It was as if…one’s (everyone’s!) decisions had innumerable consequences, utterly beyond one’s control, utterly ignoring one’s intentions. He’d like to think that the Almighty would intervene in extreme cases but...what was more extreme than the end of the world? She said She loved Her creation, but She was willing to let it be destroyed? Willing to let oceans of blood be spilled and the Earth be torn asunder in the name of revenge? If he had seen such behavior in humans (which he had!) he would never call that behavior ‘loving’. Not in a thousand years. Not in a million! But he’d turned a blind eye nonetheless. Simply because She was the Almighty!

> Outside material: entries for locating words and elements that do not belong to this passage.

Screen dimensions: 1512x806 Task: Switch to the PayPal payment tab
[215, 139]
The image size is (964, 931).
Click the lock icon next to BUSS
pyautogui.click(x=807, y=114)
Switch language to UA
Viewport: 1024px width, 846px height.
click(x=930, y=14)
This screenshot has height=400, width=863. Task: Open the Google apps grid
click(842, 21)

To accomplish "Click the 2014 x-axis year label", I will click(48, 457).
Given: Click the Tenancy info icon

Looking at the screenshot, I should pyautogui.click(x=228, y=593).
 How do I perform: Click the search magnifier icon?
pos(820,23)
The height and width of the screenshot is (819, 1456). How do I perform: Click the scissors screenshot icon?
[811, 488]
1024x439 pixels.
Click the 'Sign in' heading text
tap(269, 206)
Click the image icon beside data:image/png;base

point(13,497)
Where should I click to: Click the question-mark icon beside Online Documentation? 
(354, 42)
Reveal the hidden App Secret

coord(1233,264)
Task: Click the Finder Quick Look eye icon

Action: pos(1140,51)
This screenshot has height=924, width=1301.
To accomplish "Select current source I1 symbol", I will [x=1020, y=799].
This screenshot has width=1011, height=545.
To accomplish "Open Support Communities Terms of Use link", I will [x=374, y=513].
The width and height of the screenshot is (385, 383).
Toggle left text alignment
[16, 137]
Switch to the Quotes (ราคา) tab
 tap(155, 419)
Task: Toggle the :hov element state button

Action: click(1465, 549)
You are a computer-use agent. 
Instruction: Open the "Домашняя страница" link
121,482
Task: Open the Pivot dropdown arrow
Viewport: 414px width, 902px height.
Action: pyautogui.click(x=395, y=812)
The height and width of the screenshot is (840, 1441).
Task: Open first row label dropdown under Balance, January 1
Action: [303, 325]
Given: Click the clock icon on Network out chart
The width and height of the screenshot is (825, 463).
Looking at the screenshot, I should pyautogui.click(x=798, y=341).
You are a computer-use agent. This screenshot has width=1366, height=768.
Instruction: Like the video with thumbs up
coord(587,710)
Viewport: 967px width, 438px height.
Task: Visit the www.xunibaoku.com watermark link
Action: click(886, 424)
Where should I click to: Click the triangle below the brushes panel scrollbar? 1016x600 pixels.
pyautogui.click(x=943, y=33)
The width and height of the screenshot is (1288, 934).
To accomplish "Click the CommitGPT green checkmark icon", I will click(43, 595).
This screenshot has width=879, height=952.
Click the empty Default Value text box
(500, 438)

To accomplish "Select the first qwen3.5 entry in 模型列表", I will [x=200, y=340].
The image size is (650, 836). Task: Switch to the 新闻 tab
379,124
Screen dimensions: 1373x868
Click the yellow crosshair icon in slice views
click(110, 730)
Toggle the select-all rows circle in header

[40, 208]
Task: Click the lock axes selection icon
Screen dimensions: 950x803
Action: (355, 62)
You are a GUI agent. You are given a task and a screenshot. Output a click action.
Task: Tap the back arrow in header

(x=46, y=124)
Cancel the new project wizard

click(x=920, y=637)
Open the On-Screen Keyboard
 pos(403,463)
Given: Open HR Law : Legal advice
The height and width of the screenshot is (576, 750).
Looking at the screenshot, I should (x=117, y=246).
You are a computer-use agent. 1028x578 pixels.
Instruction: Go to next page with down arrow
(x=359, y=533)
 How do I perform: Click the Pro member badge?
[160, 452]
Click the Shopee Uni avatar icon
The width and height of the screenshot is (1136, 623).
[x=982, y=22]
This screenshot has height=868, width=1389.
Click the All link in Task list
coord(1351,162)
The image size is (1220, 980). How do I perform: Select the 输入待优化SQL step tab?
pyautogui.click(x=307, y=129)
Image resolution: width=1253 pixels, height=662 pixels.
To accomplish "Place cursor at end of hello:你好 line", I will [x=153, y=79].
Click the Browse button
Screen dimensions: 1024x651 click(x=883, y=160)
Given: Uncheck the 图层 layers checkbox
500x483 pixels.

The Plan truly was ineffable...truly inscrutable! 

And there was the heart of his frustration: how was one to Follow The Path when it was inscrutable? His superiors maintained that there was a correct way to follow the path and an incorrect way...but not a single bloody one of them knew which was right or wrong until all was said and done! And furthermore! All that had existed by way of Paths up to now was an infinite football pitch, stretching from one horizon to another, without lines or flags or signposts or neon to show the way. And _no_ instruction manuals, nor maps! Marvellous human inventions, those. If humans could invent those things, and invent ways to distribute them widely, then a lack of those objects and machinations on the behalf of the Almighty was...quite telling, really!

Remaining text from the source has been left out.